Why did Discourse start running their own Redis instead of using Elasticache?

Continuing the discussion from Meta is moving to the Cloud :cloud_with_lightning::

This sounds like a really interesting story. I’d love to hear it.

Have you told it already anywhere?


Our main pain points were two.

1. Instance types

Elasticache didn’t allow you to run HA Redis without Cluster Mode on instance types below M4.large.

Support for cluster mode in Ruby Redis libraries is still being ironed out. MessageBus also does atomic operations on keys using LUA scripts and since that will span multiple servers it’s not allowed in cluster mode. We do host some BIG instances, so we may revisit using distributed writes for databases (Rails 6 is coming with that for PostgreSQL) but we aren’t needing this yet.

We do host sites which need instance types way larger than that. But also host a lot where a t3.small is more than enough.

Moving to running our own Redis allows us to pick and play with any instance types available in the target region.

2. Read only mode

Discourse can keep a connection open with read only nodes with both Discourse and Redis.

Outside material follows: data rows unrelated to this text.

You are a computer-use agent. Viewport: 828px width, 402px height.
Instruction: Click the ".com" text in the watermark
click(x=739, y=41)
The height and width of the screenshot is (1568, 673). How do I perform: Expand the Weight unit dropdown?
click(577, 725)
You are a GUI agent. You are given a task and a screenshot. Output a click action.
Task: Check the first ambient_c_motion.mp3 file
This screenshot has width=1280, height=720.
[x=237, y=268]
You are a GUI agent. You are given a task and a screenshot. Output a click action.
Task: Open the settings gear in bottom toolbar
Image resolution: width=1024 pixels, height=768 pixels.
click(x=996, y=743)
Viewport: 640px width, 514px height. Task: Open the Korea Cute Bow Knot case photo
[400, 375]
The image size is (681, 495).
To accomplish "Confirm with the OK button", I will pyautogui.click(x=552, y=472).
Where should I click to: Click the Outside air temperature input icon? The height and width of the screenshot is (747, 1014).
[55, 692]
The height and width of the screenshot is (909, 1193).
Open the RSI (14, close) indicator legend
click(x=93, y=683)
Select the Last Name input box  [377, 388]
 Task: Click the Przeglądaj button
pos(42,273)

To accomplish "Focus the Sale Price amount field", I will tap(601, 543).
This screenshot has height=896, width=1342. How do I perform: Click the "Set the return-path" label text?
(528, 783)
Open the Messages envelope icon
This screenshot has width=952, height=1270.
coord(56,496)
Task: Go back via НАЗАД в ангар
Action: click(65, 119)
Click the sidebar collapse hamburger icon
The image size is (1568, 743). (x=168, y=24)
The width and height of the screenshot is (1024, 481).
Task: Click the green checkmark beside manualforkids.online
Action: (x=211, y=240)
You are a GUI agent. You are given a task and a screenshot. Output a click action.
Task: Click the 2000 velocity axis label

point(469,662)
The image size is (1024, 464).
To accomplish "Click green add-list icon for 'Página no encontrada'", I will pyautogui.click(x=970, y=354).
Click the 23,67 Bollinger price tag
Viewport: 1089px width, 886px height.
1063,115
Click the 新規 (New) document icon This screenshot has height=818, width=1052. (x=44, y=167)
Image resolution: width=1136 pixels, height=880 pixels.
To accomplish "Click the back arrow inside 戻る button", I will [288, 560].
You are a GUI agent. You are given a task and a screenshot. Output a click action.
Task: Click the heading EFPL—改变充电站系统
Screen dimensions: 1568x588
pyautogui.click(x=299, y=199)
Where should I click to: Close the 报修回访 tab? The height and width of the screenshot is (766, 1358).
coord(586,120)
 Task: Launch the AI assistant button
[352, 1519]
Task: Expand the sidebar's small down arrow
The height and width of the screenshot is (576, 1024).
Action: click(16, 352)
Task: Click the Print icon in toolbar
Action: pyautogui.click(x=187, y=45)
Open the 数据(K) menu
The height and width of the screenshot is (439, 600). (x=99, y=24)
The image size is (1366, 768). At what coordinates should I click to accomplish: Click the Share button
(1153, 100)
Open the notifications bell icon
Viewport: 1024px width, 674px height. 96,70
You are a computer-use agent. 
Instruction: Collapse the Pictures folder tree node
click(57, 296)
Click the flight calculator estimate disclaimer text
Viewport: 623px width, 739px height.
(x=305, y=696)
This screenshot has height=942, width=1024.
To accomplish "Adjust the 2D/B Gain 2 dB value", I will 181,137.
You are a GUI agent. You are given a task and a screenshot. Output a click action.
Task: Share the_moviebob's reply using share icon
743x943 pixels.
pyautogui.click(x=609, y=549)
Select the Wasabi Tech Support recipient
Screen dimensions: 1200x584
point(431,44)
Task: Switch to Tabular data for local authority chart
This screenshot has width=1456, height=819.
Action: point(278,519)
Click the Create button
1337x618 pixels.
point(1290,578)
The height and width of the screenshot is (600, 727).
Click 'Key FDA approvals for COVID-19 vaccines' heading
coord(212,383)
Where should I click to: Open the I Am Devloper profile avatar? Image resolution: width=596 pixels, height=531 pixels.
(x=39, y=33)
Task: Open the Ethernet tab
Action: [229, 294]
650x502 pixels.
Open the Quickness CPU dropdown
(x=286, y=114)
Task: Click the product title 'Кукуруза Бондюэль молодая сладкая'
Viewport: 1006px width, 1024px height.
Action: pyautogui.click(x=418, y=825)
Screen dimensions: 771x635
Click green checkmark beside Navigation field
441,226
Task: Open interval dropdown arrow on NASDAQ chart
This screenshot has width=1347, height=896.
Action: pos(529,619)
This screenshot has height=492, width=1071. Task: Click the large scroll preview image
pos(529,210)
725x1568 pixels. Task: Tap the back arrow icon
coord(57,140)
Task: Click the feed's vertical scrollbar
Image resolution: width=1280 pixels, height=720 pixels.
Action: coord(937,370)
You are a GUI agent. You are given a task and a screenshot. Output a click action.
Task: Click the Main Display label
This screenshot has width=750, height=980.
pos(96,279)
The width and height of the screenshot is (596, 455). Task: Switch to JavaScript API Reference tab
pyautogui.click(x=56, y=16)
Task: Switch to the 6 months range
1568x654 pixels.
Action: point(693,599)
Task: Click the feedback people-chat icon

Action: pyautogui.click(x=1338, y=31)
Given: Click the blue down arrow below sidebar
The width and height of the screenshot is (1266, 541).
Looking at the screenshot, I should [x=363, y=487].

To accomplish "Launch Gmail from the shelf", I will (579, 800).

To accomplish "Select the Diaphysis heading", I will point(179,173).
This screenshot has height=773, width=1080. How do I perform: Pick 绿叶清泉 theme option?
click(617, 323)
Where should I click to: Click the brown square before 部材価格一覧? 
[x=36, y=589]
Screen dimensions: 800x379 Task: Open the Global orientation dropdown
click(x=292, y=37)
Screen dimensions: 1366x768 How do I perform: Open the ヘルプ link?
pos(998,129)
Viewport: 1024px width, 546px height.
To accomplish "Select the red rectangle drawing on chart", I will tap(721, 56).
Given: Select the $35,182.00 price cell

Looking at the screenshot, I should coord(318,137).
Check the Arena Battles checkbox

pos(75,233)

That allows people to keep reading on the site when masters go down.

Elasticache wasn’t very straightforward in providing endpoints for the replicas in the main cluster, that updated to current replicas in failover events.


Also … not to forget. This offers us significant cost savings.

When you use ElasticCache you pay for the instances plus a tax for the ElasticCache service. Additionally we get much better control on utilisation since we can run multiple redises if we wish on a single instance.